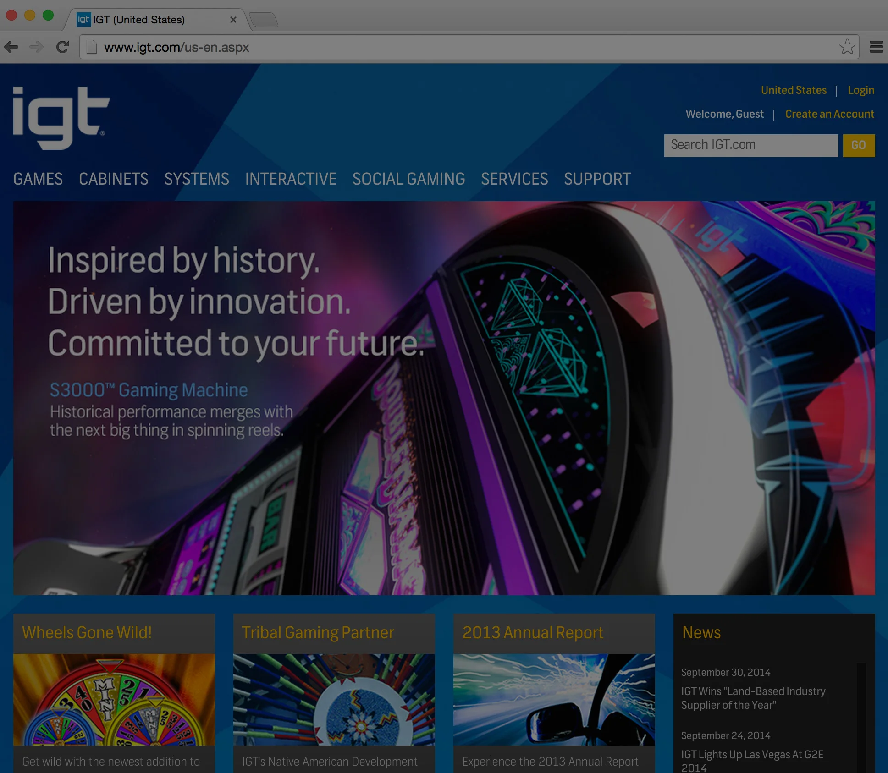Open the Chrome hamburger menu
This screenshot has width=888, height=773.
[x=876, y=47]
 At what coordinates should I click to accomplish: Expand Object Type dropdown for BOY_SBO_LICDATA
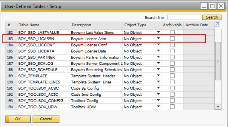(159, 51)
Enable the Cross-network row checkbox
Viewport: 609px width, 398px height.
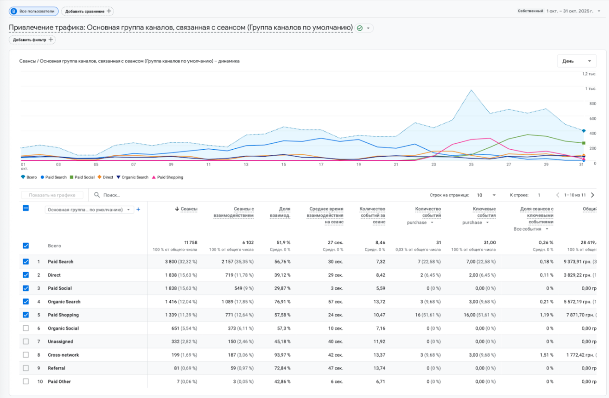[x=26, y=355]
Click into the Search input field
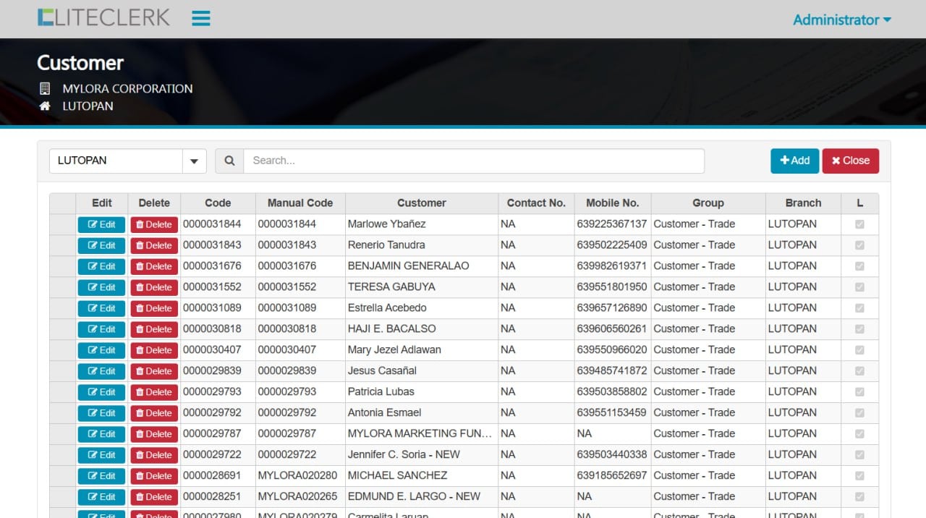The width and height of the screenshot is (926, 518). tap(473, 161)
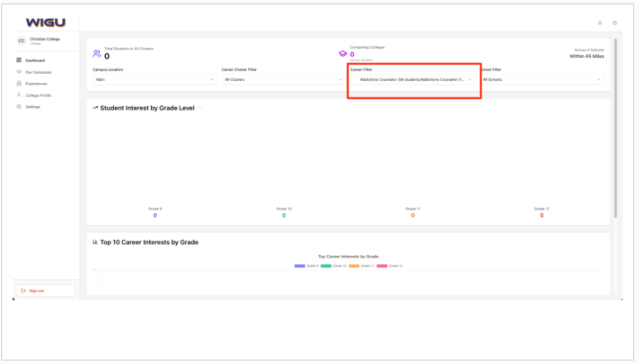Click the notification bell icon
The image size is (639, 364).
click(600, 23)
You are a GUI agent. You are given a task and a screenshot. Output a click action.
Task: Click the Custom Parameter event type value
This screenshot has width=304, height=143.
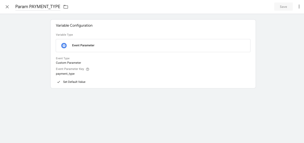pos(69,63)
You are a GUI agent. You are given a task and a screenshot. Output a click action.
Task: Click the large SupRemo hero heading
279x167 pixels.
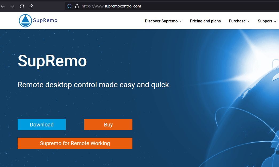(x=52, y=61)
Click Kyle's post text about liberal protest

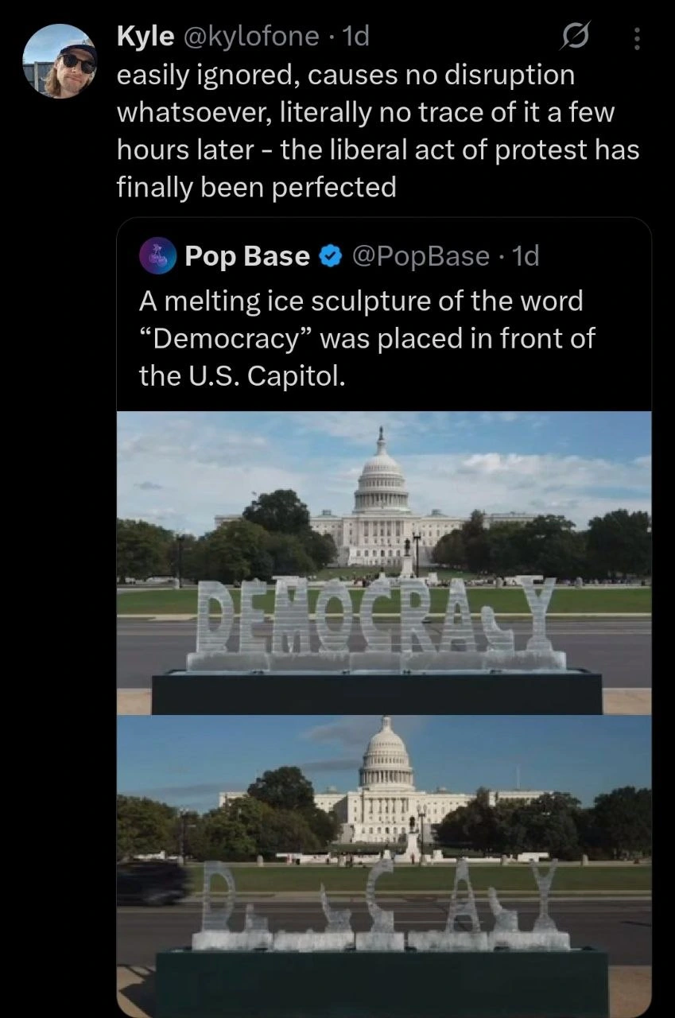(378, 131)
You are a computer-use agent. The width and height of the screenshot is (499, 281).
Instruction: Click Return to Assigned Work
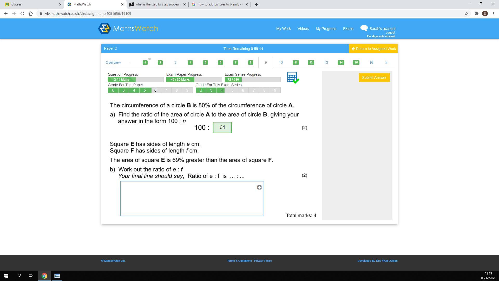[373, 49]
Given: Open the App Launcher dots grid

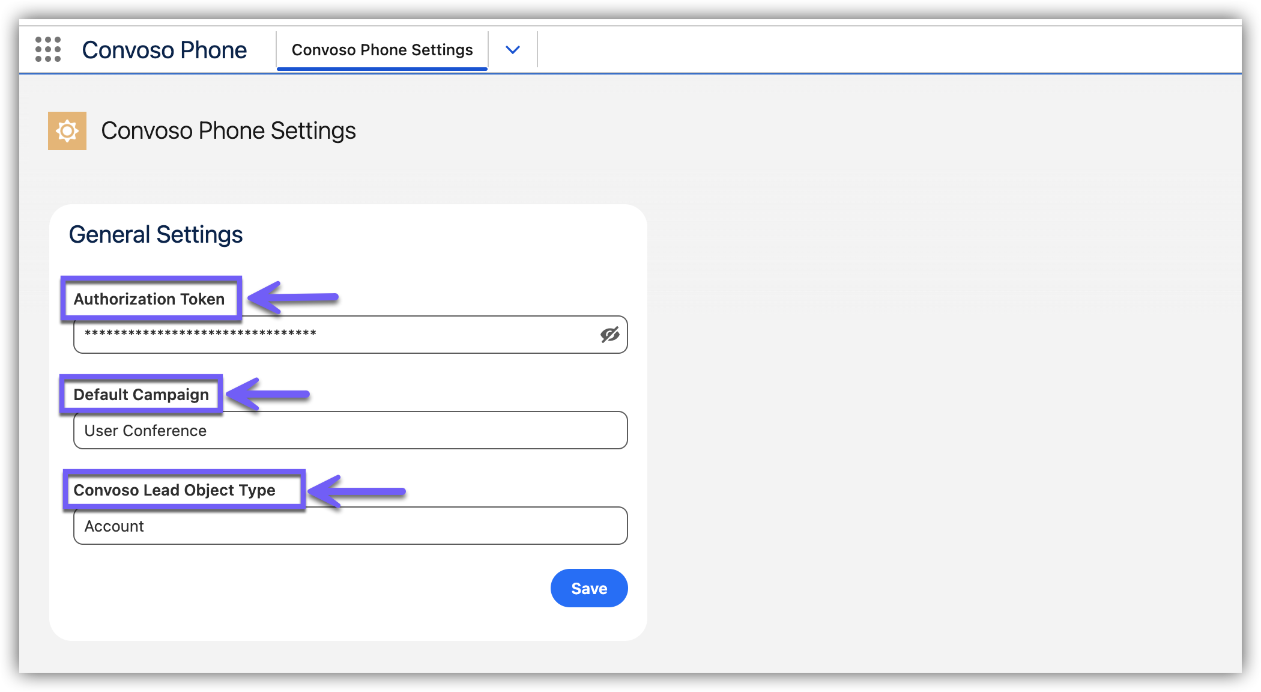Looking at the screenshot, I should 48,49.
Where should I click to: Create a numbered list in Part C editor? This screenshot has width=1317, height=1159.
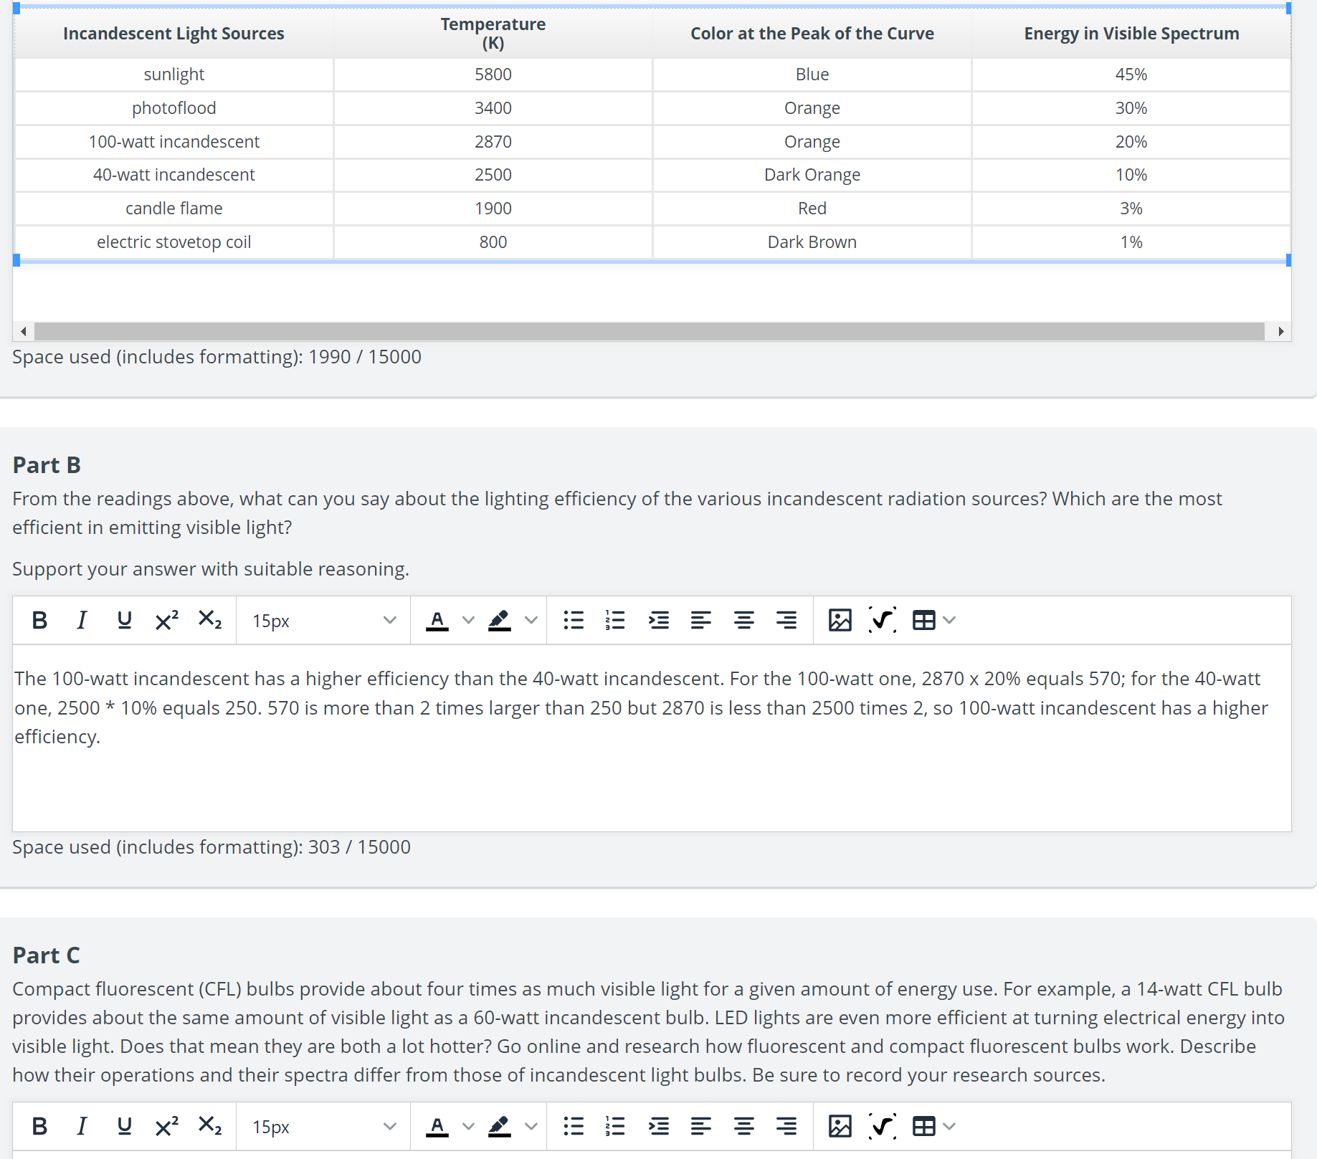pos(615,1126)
——
## Exercício proposto
Reproduza integralmente e sem alterações todos os dados acima, deixando as imagens de fora da resposta.

## Solução do problema
Open the Chrome hamburger menu
This screenshot has width=888, height=773.
[x=876, y=47]
 At what coordinates should I click to accomplish: Expand Object Type dropdown for BOY_SBO_LICDATA
(159, 51)
Enable the Cross-network row checkbox
Viewport: 609px width, 398px height.
[x=26, y=355]
Click into the Search input field
The width and height of the screenshot is (926, 518). tap(473, 161)
Click the notification bell icon
The image size is (639, 364).
click(600, 23)
You are a GUI agent. You are given a task and a screenshot. Output a click action.
Task: Click the Custom Parameter event type value
This screenshot has width=304, height=143.
pos(69,63)
You are a GUI agent. You are given a task and a screenshot. Output a click action.
Task: Click the large SupRemo hero heading
279x167 pixels.
(x=52, y=61)
Click Kyle's post text about liberal protest

(378, 131)
You are a computer-use agent. The width and height of the screenshot is (499, 281).
Instruction: Click Return to Assigned Work
[373, 49]
Given: Open the App Launcher dots grid

Looking at the screenshot, I should 48,49.
Where should I click to: Create a numbered list in Part C editor? This screenshot has width=1317, height=1159.
pos(615,1126)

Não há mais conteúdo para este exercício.